Haws & Burke, PC Haws & Burke, PC - Law Firm & Attorney

Elder Law

It is a common misconception that elder law consists merely of the execution of a Will, an Advanced Medical Directive and a Power of Attorney.

Elder Law involves planning for the elderly person in the post retirement years as well as guiding their children or other caregivers who are trying to assist them. We have extensive experience understanding the difficulties of the elderly person as well as the challenges confronting their children.

We have familiarity with many of the nursing and retirement homes as well as agencies that provide home care services. We can provide guidance to the children when hiring a custodian to assure compliance with some of the more stringent laws dealing with workers' compensation, unemployment compensation, tax withholding, and so forth, violations of which may impose criminal and civil responsibility. Children also need advice when presented with a nursing home contract. The pitfalls of signing a contract without good legal advice can be alarming. Such contracts often place restrictions on asset transfers and may impose personal liability on the children.

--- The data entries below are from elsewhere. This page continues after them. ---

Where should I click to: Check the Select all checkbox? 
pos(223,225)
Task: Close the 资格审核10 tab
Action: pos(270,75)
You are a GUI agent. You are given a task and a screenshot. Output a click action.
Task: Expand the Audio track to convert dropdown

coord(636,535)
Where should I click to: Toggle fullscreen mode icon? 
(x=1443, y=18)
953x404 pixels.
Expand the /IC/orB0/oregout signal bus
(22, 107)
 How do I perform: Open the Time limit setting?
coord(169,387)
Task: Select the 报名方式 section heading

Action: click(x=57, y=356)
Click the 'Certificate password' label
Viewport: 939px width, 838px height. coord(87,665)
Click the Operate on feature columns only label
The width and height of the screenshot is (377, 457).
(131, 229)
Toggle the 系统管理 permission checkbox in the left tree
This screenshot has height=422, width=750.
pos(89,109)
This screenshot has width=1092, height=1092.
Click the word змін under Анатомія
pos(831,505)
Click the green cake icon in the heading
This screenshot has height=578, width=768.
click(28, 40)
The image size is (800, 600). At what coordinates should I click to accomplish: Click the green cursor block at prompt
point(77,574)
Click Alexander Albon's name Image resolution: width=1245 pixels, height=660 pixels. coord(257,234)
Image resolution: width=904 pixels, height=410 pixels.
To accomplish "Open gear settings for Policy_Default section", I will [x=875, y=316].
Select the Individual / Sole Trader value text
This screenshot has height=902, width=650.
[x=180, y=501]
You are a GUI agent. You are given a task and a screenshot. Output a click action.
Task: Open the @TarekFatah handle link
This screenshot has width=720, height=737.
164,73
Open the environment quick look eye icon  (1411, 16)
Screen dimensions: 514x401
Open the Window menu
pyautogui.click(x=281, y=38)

Children are often surprised to learn that Pennsylvania Act 43 [referred to as the Filial Responsibility Act] may impose personal responsibility on them for the nursing home bills of their parents.

We provide information to the elderly and to their children about the basics of Medicaid. Medicaid is a combined federal and state program which may provide financial assistance to families for the care of their elders. Several years ago, the federal government made major changes to the qualification rules in legislation known as the Deficit Reduction Act. Pennsylvania did likewise in legislation referred to as Act 42. Strategies used successfully in the past to preserve assets for the children and qualify the elderly parents for government assistance have been significantly limited by these legislative enactments. We make you aware of many of the dangers of using the outdated strategies.

The consequences of gifting by the elderly person should be analyzed under (1) the Medicaid disqualification rules, (2) the Internal Revenue Code and (3) the nursing home/retirement home contracts. Many well-meaning advisors, unfamiliar with the consequences of all three, have inadvertently given bad advice to their naive clients.